◆ **Text**:
>>>

Overall Rating Gold
Overall Score 73.80
Liaison Corey Peterson
Submission Date June 2, 2022

STARS v2.2

University of Tasmania
AC-7: Incentives for Developing Courses

Status Score Responsible Party
Complete 2.00 / 2.00 Sustainability Team
UTAS
Infrastructure Services and Development
"---" indicates that no data was submitted for this field

Does the institution have an ongoing program that offers incentives for academic staff in multiple disciplines or departments to develop new sustainability courses and/or incorporate sustainability into existing courses? :
Yes

A brief description of the incentive program(s):

The University's Education for Sustainability Community of Practice (EfS CoP) established in 2010 comprises academic and professional staff and students who regard EfS as central to the mission of higher education. Members of the EfS CoP support staff members from different areas who are assigned and paid to design and deliver new courses focused on sustainability, including:
- Diploma of Sustainable Living (https://www.utas.edu.au/courses/cse/courses/z1k-diploma-of-sustainable-living); started in 2019, became the most subscribed diploma at UTAS (1,236 enrolments in 2019, 3,553 in 2020, 2,446 in 2021 and 1,407 so far in 2022).
- Undergraduate Certificate in Sustainable Living (https://www.utas.edu.au/courses/cse/courses/z0u-undergraduate-certificate-in-sustainable-living)
- Job-ready certificates support upskilling or jumping into further studies (https://www.utas.edu.au/study/certificates)
- Major in Sustainability (new in 2022) (https://www.utas.edu.au/study/science); allows students to gain skills and techniques to help create sustainable societies, including identifying impacts of decisions and identifying effective solutions. This new major can be applied to a variety of study areas, including economics, arts, agricultural science and ICT and can be combined with another major, complementing specialist skills in an area such as Environmental Remediation, or Geography and Environment.

<<<

◆ **Dataset entries**:
>>>

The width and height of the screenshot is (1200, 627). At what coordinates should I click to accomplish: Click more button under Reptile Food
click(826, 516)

<<<
>>>

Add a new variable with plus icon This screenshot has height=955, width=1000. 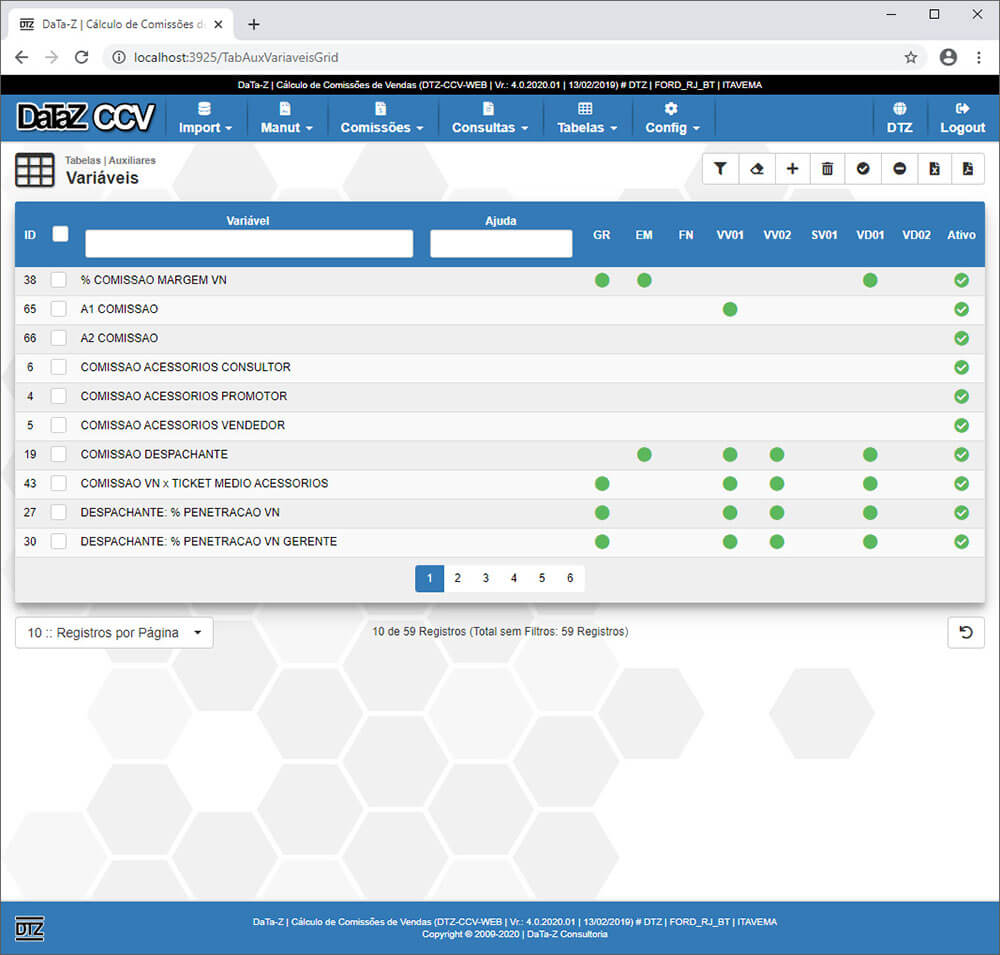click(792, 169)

<<<

◆ **Task directions**: Reproduce the full University of Tasmania STARS report on incentives for developing courses, shown above, word for word.

◆ **Final result**:
Overall Rating Gold
Overall Score 73.80
Liaison Corey Peterson
Submission Date June 2, 2022

STARS v2.2

University of Tasmania
AC-7: Incentives for Developing Courses

Status Score Responsible Party
Complete 2.00 / 2.00 Sustainability Team
UTAS
Infrastructure Services and Development
"---" indicates that no data was submitted for this field

Does the institution have an ongoing program that offers incentives for academic staff in multiple disciplines or departments to develop new sustainability courses and/or incorporate sustainability into existing courses? :
Yes

A brief description of the incentive program(s):

The University's Education for Sustainability Community of Practice (EfS CoP) established in 2010 comprises academic and professional staff and students who regard EfS as central to the mission of higher education. Members of the EfS CoP support staff members from different areas who are assigned and paid to design and deliver new courses focused on sustainability, including:
- Diploma of Sustainable Living (https://www.utas.edu.au/courses/cse/courses/z1k-diploma-of-sustainable-living); started in 2019, became the most subscribed diploma at UTAS (1,236 enrolments in 2019, 3,553 in 2020, 2,446 in 2021 and 1,407 so far in 2022).
- Undergraduate Certificate in Sustainable Living (https://www.utas.edu.au/courses/cse/courses/z0u-undergraduate-certificate-in-sustainable-living)
- Job-ready certificates support upskilling or jumping into further studies (https://www.utas.edu.au/study/certificates)
- Major in Sustainability (new in 2022) (https://www.utas.edu.au/study/science); allows students to gain skills and techniques to help create sustainable societies, including identifying impacts of decisions and identifying effective solutions. This new major can be applied to a variety of study areas, including economics, arts, agricultural science and ICT and can be combined with another major, complementing specialist skills in an area such as Environmental Remediation, or Geography and Environment.